|Summary:||ASTERISK-21040: Deadlock involving chan_sip.c, pbx.c and autoservice.c, locking on chan and &conclock|
|Reporter:||Andrew Nowrot (andrutto)||Labels:|
|Date Opened:||2013-02-06 04:13:05.000-0600||Date Closed:||2013-11-10 20:30:57.000-0600|
|Status:||Closed/Complete||Components:||Channels/chan_sip/General Core/PBX PBX/pbx_realtime|
|Versions:||11.2.0 11.2.1||Frequency of|
|Environment:||Linux Deban wheezy, kernel 3.2.34, x86_64 GNU/Linux||Attachments:||( 0) backtrace-threads.txt|
( 1) core-show-locks.txt
|Description:||Occasionally Asterisk is being deadlock (no calling response, no invite/registers thru sip). Sometimes it works for a week and sometimes only for several hours. The system load, CPU, RAM are fine.|
|Comments:||By: Rusty Newton (rnewton) 2013-02-14 19:39:45.506-0600|
Thanks. What else can you tell us about the system? What channel types are being used? Outbound/Inbound only? Etc.

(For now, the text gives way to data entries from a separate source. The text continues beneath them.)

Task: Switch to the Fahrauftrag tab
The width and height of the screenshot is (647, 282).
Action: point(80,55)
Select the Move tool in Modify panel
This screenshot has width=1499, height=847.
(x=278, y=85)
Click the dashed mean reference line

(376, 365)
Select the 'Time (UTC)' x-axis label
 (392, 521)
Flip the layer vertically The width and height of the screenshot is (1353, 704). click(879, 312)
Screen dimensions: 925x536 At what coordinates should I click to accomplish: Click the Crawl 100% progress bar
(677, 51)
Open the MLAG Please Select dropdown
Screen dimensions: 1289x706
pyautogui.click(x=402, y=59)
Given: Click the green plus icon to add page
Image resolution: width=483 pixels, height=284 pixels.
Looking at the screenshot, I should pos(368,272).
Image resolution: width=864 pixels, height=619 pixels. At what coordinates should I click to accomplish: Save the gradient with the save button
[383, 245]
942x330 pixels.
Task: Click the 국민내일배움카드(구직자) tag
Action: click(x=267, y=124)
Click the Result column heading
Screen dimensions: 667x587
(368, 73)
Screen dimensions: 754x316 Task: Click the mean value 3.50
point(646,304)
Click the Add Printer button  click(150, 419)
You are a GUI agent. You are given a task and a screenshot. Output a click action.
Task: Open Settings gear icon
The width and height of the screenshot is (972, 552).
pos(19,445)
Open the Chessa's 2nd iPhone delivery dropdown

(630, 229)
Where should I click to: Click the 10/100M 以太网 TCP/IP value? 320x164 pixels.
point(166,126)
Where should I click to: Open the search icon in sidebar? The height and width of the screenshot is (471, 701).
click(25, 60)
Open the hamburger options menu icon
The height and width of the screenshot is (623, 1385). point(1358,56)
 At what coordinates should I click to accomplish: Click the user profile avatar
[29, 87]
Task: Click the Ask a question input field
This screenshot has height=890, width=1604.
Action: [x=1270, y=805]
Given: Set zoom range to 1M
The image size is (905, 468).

Is this a really high volume scenario?
Could you provide an Asterisk full log excerpt with VERBOSE and DEBUG at level 5 showing right when the deadlock occurs?
By: Andrew Nowrot (andrutto) 2013-02-15 04:54:02.445-0600
It is linux Debian, running on Intel platform. Average load is between 0.02 and 0,1. Maximum 5 simultaneous calls. So it is not high volume system. I am using only SIP channels in both ways (inbound/outbound). Next time it will occur I will send some logs. As for now it works for six days, so my guess is that it can happen any time.
By: Modulus (modulus) 2013-02-25 10:41:08.652-0600
We came into a similar situation (deadlock with no calling response, no invite/registers thru sip) on a Asterisk 10.12.1 system with Linux Debian Wheezy.
Since this happened on a production system we had to restart immediately, without taking any backtraces.
This happened only once (after 8 hours of Asterisk running) and until now (2-3 days since the event) it has not occurred again.
Now, we have written a script that checks the logs for SIP registrations, and if there are no any of them for some time, it will run gdb to take backtraces, and restart Asterisk.
We are using SIP channels, as well as Local channels.
In the time of the event, there were some active calls that started to hangup after a while, except for one which stuck indefinitely (until restart) into the system. However, according to the CDRs of our upstream provider, that particular call should have ended at 16 secs after being answered, exactly at the time that sip dialogues stopped coming.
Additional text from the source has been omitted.